5) Alex Rodriguez (BYBB 2005)
If you never played Backyard Baseball 2005, then you are doing a disservice to Atari, Humongous Entertainment, Pablo Sanchez and myself. This was the best of the games, no doubt about it. And it was also the most realistic of the bunch.
The reason that A-Rod ranks so low on the totem pole is that he is the least impactful cover athlete within his game. He was still a beast when you drafted him, but not to the level that our other players were.
The best major-leaguers to draft in this game, in my opinion, were Pedro Martinez and Alfonso Soriano. Randy Johnson was always a bad pick because of his slow swing. You need decent hitting at all nine spots, and Pedro can actually hit the occasional dinger. Soriano is fast and a great opposite field hitter.
Sorry Alex Rodriguez. You are at the bottom of the list. (This has nothing to do with the steroids. Or does it???)
4) Stephanie Morgan (BYBB original)
Pablo Sanchez also graces the cover of this game. But, because he’s sliding into home plate, he’s not the feature player. Given that Stephanie is smiling as she prepares to apply the tag on Pablo in this picture , well… she’s probably going to make sure the GOAT is out at home.
Stephanie is a slightly below average player in the BYBB franchise. She has her moments and is a decent line-drive hitter, but she isn’t a “must-draft” player. But the fact that she got PABLO out on a game cover, proves how great she is capable of being.
This cover makes it ahead of 2005 because of the appearance by Pablo. And that’s all there is to it.
3) Mike Piazza (BYBB 2003)
Backyard Baseball 2003 plays very similarly to the 2001 game. The major differences lie in the available pro players to choose from and the stadiums. The audio was slightly better, but that’s really it. It’s a quality game.
Mike Piazza however, wasn’t exactly dynamite. He’ll get the nod ahead of A-Rod for the swag he brings to the game. He comes in rocking a backwards hat with the classic Piazza power. His arm behind home plate won’t be gunning the fastest runners down.
At the end of the day, he was still a guy you loved to have on your team. And, a player with a fantastic name. Who doesn’t love saying “Piazza”? That’s a top-tier last name. Third place.
2) Albert Pujols (BYBB 2007)
The 2007 edition of Backyard Baseball was VERY different from the others, but it was still fantastic. They made stealing harder, and the fields had deeper dimensions. The power-ups were a little more creative, and there were more players to choose from than ever before.

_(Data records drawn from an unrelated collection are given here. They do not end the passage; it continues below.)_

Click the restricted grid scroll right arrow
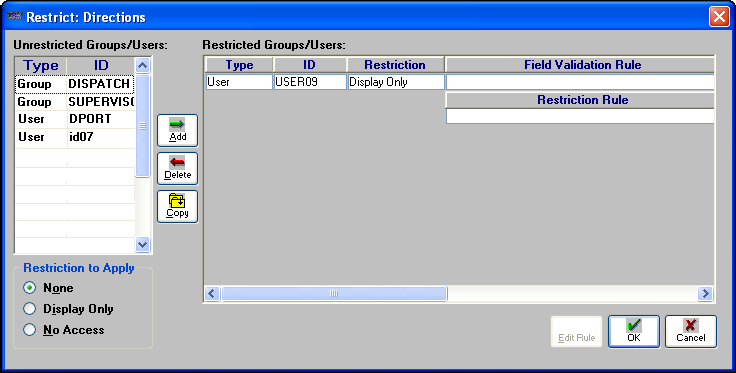 coord(705,294)
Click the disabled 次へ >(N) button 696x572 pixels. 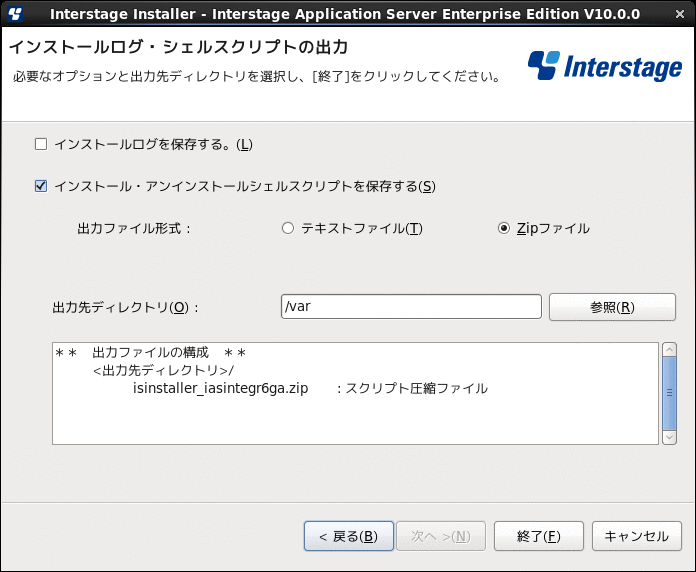(x=441, y=536)
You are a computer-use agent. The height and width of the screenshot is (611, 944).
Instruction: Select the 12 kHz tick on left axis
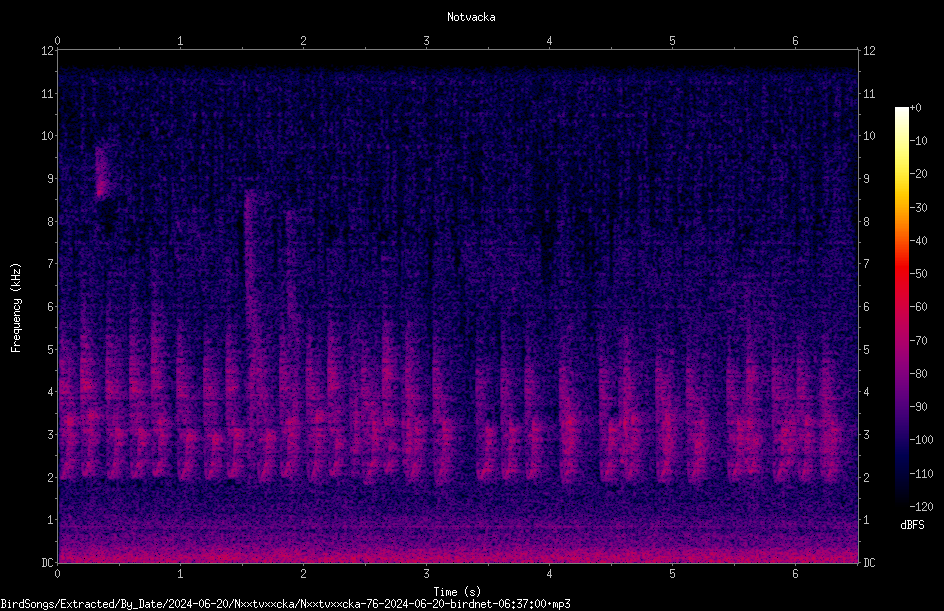coord(47,51)
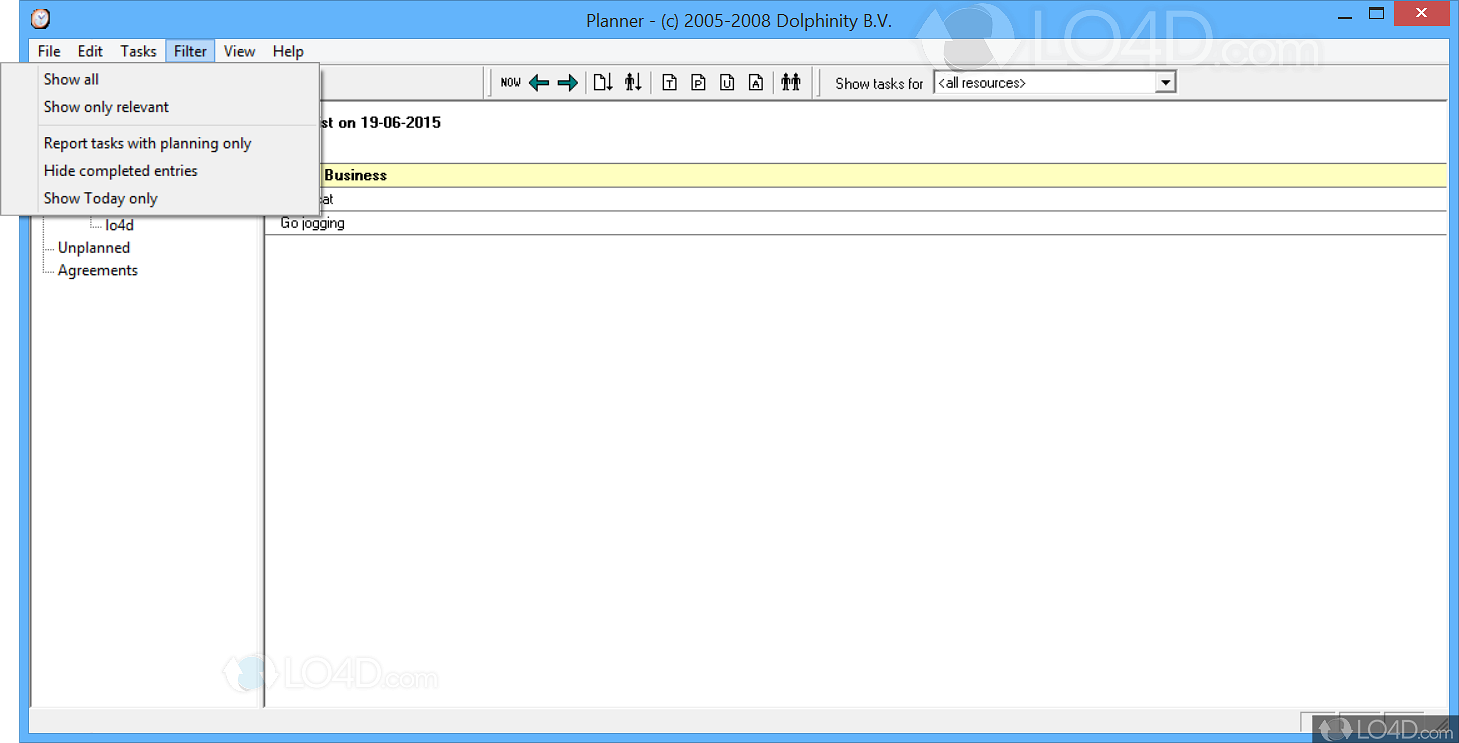Open the Unplanned (U) entry icon
The height and width of the screenshot is (743, 1459).
pyautogui.click(x=727, y=82)
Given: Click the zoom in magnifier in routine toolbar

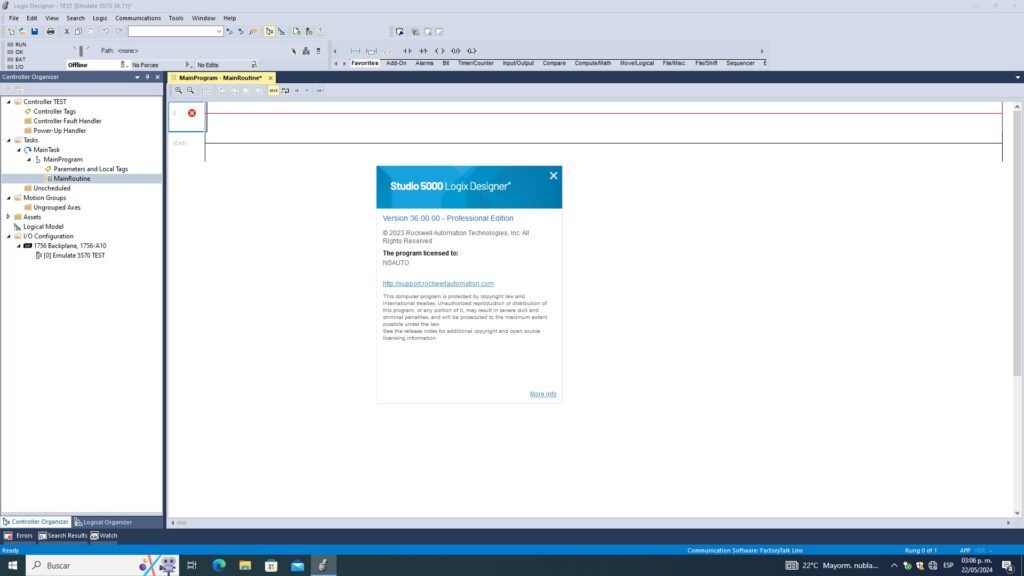Looking at the screenshot, I should [179, 90].
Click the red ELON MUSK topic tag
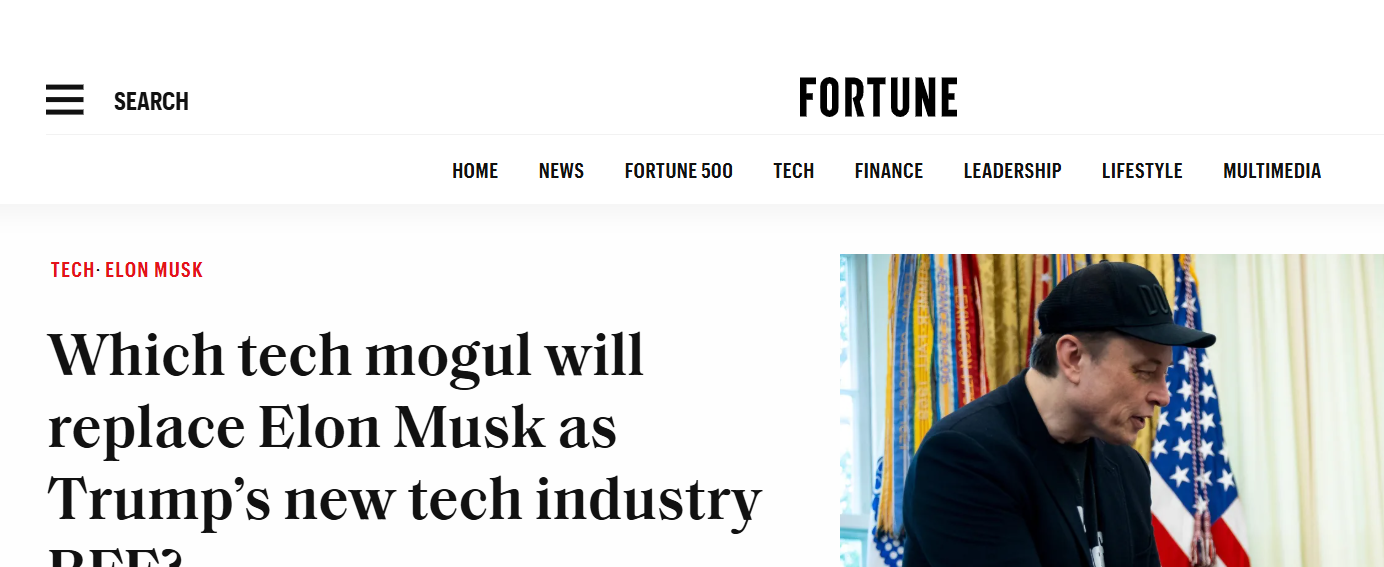Viewport: 1384px width, 567px height. [154, 270]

Albert Pujols graced the cover of this game, and it was almost guaranteed that you’d get a hit with him at the plate. The game’s popularity was a lot lower than the three games before it, but it was still a stellar time. I got the game for my birthday in sixth grade.
Pujols was always a good pick. It would have been foolish to ever not choose him. The same goes for Pete Wheeler, AKA Pete Stealer. If you put Pete in the leadoff spot and Pujols after him, that’s two guaranteed runs every time.
St. Louis Cardinals Pujols was an all-time great. In real life and in video games.
1) Cal Ripken (BYBB 2001)
Backyard Baseball 2001 might be the single best game in the entire Backyard franchise. And on the cover it features Stephanie Morgan as the catcher, and Cal Ripken Jr. batting. Noted in the background are Pablo Sanchez, Vicki Kawaguchi and Marky Dubois.If you picked Ripken when you played, the chances were great that your team would win the World Series. He was a stellar hitter and could throw any player out on a ground ball to short. Even Kenny Lofton, whose speed was unfair, couldn’t beat out Ripken’s arm.
Cal wasn’t the best player in the game, but he was up there at the top. Ken Griffey Jr. is the guy you always wanted to have, to ensure 1-2 home runs PER GAME. Ripken earned the right to be on the cover though, and listed as the best cover athlete.
When you play in 2,632 consecutive games in real life and literally NEVER strike out in the video game, you’re golden.